Minimum Required Role: Cluster Administrator (also provided by Full Administrator)
- Before you begin:
- OPSAPS-74341: NodeManagers might fail to start during the cluster restart after the Cloudera Manager 7.13.1.x upgrade
Steps:
- In the Cloudera Manager Admin Console, go to the service where you want to configure resources.
- Click the Configuration tab.
- Select .
- Locate the resource allocation configuration parameters that start with
Cgroup V1 (if you are using cgroup v1) or Cgroup
V2 (if you are using cgroup v2). You can specify resource allocations for
each type of resource (CPU, memory, etc.) for all roles of the service using these
parameters, or you can specify different allocations for each role by clicking the
Edit Individual Values link. Edit any of the following
parameters:
- Cgroup V1 parameters:
- Cgroup V1 CPU Shares - The more CPU shares given to a role, the larger its share of the CPU when under contention. Until processes on the host (including both roles managed by Cloudera Manager and other system processes) are contending for all of the CPUs, this will have no effect. When there is contention, those processes with higher CPU shares will be given more CPU time. The effect is linear: a process with 4 CPU shares will be given roughly twice as much CPU time as a process with 2 CPU shares.
- Cgroup V1 BLKIO Weight - The greater the I/O weight, the
higher priority will be given to I/O requests made by the role when I/O is under
contention (either by roles managed by Cloudera Manager or by other system
processes).
This only affects read requests; write requests remain unprioritized. The Linux I/O scheduler controls when buffered writes are flushed to disk, based on time and quantity thresholds. It continually flushes buffered writes from multiple sources, not certain prioritized processes.
- Cgroup V1 Memory Soft Limit - When the limit is reached, the kernel will reclaim pages charged to the process if and only if the host is facing memory pressure. If reclaiming fails, the kernel may stop the process. Both anonymous as well as page cache pages contribute to the limit.
- Cgroup V1 Memory Hard Limit - When a role's resident set
size (RSS) exceeds the value of this parameter, the kernel will swap out some of
the role's memory. If it is unable to do so, it will stop the process. The kernel
measures memory consumption in a manner that does not necessarily match what the
top
orps
report for RSS, so expect that this limit is a rough approximation.
- Cgroup V2 parameters:
- Cgroup V2 CPU Weight - The more CPU weight given to a role in cgroup V2, the larger its share of the CPU when under contention. Until processes on the host (including both roles managed by Cloudera Manager and other system processes) are contending for all of the CPUs, this setting will have no effect. When there is contention, those processes with higher CPU weights will be given more CPU time. The allocation is proportional: a role with a CPU weight of 200 will receive twice as much CPU time as a role with a weight of 100.
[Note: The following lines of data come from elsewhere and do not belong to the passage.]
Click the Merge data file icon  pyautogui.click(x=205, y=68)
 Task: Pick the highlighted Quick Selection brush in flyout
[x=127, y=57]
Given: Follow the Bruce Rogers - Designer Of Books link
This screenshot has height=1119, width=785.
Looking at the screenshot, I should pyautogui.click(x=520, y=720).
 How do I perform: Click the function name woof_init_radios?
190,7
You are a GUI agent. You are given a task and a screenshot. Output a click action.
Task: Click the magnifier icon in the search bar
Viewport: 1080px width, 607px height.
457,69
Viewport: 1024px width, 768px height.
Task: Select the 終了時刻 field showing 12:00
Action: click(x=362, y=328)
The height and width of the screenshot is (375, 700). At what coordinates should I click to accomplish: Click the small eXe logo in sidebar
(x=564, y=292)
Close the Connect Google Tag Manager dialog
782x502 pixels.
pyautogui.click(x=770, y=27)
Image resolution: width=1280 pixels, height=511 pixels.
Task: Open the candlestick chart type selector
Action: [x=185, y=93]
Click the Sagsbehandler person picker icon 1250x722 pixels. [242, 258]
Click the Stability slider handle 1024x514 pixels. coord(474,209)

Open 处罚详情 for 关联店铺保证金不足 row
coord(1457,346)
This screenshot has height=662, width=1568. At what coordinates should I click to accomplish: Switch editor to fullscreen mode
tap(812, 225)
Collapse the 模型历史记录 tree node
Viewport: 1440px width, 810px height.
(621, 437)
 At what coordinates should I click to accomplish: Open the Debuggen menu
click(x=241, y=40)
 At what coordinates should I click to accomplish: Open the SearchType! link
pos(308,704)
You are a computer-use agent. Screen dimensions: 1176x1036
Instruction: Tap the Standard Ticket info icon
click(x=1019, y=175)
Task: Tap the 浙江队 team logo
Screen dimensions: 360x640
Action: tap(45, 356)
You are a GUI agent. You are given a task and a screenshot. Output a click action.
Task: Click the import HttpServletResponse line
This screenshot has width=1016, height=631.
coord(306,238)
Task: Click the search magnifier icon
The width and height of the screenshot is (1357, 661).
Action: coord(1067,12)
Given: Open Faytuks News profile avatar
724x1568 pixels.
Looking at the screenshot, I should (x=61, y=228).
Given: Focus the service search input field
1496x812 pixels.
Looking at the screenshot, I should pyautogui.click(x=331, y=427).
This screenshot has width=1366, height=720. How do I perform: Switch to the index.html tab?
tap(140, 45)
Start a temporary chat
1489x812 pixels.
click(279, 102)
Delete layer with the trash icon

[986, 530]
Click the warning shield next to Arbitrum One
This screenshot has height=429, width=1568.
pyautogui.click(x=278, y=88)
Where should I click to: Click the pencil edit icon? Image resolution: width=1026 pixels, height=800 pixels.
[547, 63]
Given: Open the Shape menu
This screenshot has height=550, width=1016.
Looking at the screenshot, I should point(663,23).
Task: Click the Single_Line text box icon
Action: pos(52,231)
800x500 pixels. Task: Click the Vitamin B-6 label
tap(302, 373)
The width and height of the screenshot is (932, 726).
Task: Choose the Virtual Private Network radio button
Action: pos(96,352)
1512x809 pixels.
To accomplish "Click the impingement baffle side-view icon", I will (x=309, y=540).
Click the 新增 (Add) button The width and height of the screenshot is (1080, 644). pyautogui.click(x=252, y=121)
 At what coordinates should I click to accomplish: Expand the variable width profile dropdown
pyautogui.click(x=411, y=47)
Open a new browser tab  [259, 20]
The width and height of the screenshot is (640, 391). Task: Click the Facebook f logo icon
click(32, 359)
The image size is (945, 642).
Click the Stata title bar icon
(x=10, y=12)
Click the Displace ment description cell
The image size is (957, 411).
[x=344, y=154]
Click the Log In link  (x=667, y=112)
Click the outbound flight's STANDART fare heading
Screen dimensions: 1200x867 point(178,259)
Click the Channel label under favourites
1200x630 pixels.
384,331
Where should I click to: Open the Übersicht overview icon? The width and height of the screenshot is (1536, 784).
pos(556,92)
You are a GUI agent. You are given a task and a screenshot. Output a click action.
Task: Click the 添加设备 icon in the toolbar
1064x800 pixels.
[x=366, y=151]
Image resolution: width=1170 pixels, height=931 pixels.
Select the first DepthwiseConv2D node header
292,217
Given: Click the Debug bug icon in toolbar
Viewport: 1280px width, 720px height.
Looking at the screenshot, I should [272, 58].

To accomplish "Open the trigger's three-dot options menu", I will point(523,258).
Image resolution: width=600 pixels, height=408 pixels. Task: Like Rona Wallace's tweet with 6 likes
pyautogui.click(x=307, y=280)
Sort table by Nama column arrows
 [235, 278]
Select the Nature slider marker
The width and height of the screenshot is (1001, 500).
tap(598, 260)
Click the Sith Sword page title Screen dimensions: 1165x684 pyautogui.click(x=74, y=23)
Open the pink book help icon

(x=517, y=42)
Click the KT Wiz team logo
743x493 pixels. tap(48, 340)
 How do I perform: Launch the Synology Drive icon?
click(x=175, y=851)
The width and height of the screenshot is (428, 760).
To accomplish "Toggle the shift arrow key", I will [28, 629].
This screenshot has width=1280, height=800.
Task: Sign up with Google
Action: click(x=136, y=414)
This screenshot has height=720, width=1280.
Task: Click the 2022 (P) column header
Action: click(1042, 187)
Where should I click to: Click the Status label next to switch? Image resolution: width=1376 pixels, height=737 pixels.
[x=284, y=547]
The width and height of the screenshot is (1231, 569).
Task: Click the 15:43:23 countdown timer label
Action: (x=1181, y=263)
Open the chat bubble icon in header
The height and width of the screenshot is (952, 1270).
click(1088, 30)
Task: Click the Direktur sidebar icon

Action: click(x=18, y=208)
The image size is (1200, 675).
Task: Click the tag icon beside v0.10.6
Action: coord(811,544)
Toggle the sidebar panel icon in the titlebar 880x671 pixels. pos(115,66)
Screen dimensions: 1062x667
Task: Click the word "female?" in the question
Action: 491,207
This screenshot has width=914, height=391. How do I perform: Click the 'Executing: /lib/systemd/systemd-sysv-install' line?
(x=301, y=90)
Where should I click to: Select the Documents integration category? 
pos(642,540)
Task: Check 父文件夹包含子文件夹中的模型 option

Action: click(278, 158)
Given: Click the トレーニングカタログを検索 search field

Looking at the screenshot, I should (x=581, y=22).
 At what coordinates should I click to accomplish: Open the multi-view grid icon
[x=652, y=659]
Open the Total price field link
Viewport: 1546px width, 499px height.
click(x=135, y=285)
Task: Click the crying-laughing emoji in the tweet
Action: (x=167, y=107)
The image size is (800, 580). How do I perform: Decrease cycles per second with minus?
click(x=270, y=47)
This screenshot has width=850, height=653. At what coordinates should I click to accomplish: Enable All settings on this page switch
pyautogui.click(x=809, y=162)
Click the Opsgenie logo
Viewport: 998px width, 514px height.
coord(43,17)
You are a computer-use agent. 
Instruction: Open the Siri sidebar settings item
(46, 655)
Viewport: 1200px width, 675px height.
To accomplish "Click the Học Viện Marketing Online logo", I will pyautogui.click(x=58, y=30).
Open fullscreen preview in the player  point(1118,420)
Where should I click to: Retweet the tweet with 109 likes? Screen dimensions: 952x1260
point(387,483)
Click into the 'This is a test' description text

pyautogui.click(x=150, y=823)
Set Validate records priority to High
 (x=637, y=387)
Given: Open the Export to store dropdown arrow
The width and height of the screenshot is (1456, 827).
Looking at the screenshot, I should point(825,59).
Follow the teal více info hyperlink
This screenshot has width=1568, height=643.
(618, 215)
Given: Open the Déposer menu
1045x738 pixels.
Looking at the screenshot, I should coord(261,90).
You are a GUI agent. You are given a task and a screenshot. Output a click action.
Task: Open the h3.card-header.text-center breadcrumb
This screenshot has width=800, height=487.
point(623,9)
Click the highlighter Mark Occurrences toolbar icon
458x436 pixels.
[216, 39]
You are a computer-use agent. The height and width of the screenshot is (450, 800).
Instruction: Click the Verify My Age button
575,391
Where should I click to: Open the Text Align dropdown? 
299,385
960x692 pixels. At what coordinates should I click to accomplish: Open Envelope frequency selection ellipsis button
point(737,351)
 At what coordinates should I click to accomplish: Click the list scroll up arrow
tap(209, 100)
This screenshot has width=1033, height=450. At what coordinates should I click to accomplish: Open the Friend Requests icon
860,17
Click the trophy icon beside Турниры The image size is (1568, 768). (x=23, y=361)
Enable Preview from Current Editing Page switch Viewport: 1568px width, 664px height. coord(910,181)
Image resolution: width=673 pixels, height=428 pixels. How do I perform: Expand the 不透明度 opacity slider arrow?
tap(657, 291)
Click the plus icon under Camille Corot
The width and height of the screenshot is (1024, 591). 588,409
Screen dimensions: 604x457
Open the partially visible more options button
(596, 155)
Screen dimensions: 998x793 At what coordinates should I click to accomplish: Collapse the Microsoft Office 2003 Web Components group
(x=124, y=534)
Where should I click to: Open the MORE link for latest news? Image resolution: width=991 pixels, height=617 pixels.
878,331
- Cgroup V2 I/O Weight - The greater the I/O weight
assigned to a role in cgroup V2, the higher priority its I/O requests will receive
when there is contention for I/O resources. This means that roles with higher I/O
weights will have their read and write requests processed more frequently compared
to roles with lower weights, improving their overall performance under I/O
contention.
Unlike cgroup V1, cgroup V2 prioritizes both read and write requests, allowing for a more balanced resource allocation. The impact is proportional: a role with an I/O weight of 200 will have its requests prioritized over a role with a weight of 100.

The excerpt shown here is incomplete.